StartingAtOne
Seated Male Deity Supporting a Vajra on His Finger (last quarter of 10th–first half of 11th century)
Indonesia (Java, Ngandjuk)
" … a meditation on sanity, vanity, and satisfaction …"
Prolific author and psychotherapist Sheldon Kopp told the story of how he learned to meditate. He checked into a Zen center where a master directed him to sit quietly in a corner and count to ten. Though this seemed an inauspicious beginning, he did as instructed. He quickly found that though counting to ten had never before posed a serious challenge, he found himself losing his place when sitting there by himself trying to count to ten, so he returned to the master and reported his difficulty. The master instructed that if he were to lose his place again, he was to just go back to one and begin anew. Kopp reported that it was the longest time before he realized that meditating was not about getting to ten but going back to one. ©2021 by David A. Schmaltz - all rights reserved
I imagine that I'm feeling a similar sensation as I set about attempting to live post-Grand Refurbish. We had been going somewhere for the longest time, and once arriving, realize that we are no longer in pursuit but in possession now. Possession is not a progressive activity, or not necessarily so, but more passive. It might even seem as though a possession possesses me more than I possess it, as if the whole Grand Refurbish were a ruse, a means by which this old house could sink her fangs more deeply into us. We are well and truly hooked now and beginning again, seemingly going back to one, moving in all over again for the very first time. This time, we're carrying boxes up from their temporary storage space in the basement and finally, finally emptying their contents, nine months after arriving back here. The Villa suddenly seems massive after living in narrow slices of the place invaded by construction equipment and tarps. We've vacuumed the sawdust off the window and door crowns and set about settling in, going back to one again.

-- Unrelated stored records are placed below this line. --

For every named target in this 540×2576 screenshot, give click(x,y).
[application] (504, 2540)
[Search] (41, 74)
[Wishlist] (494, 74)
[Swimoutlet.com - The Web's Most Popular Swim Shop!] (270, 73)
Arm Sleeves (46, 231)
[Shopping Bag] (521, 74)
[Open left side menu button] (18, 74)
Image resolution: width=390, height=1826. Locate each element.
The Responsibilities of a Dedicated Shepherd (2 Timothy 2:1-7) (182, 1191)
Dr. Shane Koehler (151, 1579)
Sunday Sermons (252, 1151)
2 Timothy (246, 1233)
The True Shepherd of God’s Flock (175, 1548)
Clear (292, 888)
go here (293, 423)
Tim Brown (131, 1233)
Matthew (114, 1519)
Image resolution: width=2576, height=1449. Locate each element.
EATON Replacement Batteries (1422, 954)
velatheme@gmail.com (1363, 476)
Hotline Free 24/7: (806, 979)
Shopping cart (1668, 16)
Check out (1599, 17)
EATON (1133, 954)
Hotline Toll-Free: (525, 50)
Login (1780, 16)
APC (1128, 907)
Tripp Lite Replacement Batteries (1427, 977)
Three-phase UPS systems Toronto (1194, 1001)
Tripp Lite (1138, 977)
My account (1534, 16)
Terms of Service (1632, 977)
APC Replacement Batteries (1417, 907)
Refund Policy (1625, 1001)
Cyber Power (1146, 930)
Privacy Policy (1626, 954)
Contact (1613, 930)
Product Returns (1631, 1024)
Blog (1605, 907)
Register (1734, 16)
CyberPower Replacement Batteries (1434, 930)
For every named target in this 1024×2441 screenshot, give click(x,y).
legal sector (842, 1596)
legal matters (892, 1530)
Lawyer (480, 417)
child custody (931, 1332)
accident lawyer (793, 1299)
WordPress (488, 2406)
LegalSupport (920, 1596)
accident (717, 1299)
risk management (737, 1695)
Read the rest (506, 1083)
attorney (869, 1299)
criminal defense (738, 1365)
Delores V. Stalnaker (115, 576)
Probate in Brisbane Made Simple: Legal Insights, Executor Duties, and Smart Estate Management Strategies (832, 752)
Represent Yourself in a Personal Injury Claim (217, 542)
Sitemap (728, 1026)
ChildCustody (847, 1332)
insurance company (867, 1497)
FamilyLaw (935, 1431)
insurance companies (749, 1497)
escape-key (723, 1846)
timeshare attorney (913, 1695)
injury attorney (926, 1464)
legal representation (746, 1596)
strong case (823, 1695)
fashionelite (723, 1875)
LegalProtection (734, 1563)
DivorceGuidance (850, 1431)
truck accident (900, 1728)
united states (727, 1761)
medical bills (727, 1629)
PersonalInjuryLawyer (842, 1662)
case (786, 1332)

It might be that living amounts to an extended meditation and meditation, not a break from anything but just an attempt to put a little sharper focus on everything. I've been meditating twice each day since nineteen seventy-five. I can probably count on the fingers of my two hands the number of times I've missed a meditation, for the practice is no longer a matter of discipline but of necessity, like sleeping or eating. It's no hardship to not starve yourself or to give in to sleep, though sometimes, like with any practice, meditating seems rather pointless. Its pointlessness might be its most prominent aspect, for it's not and never was about accomplishing anything or getting anywhere. There is no gain promised and none expected, it's just a practice and its own reward. Like anything, it's sometimes boring. There's no way to determine if this practice has rendered me more mindful, for I've had no baseline to compare my mindfulness to and no means to compare even if I had. Meditating's definitely not a refurbishing act, but a maintenance one. It does not intend to change anything, but just provide practice in StartingAtOne.
And so I've begun, it seems, another attempt to get to ten. I'd claim that Our Grand Refurbish nudged us clear to ten, we achieved our objective, maybe we even got to twelve, though that was not our intention and counter to our original purpose. Either way, our reward for successfully achieving whatever we achieved seems to be the same as it would have been had the effort crashed and burned just after takeoff. We're back to StartingAtOne again, forging a brand new trail heading toward the same damned destination we're always heading toward. Should we get to ten this time, I'm thinking that I already know what we will have accomplished, a free one way pass back to precisely where we started from. We will not be making an advancement, for instance, directing us to start at eleven this time, for that's not how these things work, not life and certainly not meditating, and probably not refurbishing, either.
Some have suggested that we should be celebrating our grand accomplishment, and I suppose that we are. We are not scheduling a superspreader event to mark the occasion, though. We're rearranging furniture, deck chairs?, the same old stuff in surprising configurations, and trying to build up the courage to poke holes in our flawlessly refurbished walls so that we might hang our artwork there. I've being populating our new shelves with familiar books and I'm pleased to report that the shelving works. We'll be rearranging their contents twice daily into perpetuity, a meditation on sanity, vanity, and satisfaction, StartingAtOne, the same celebration we always experience.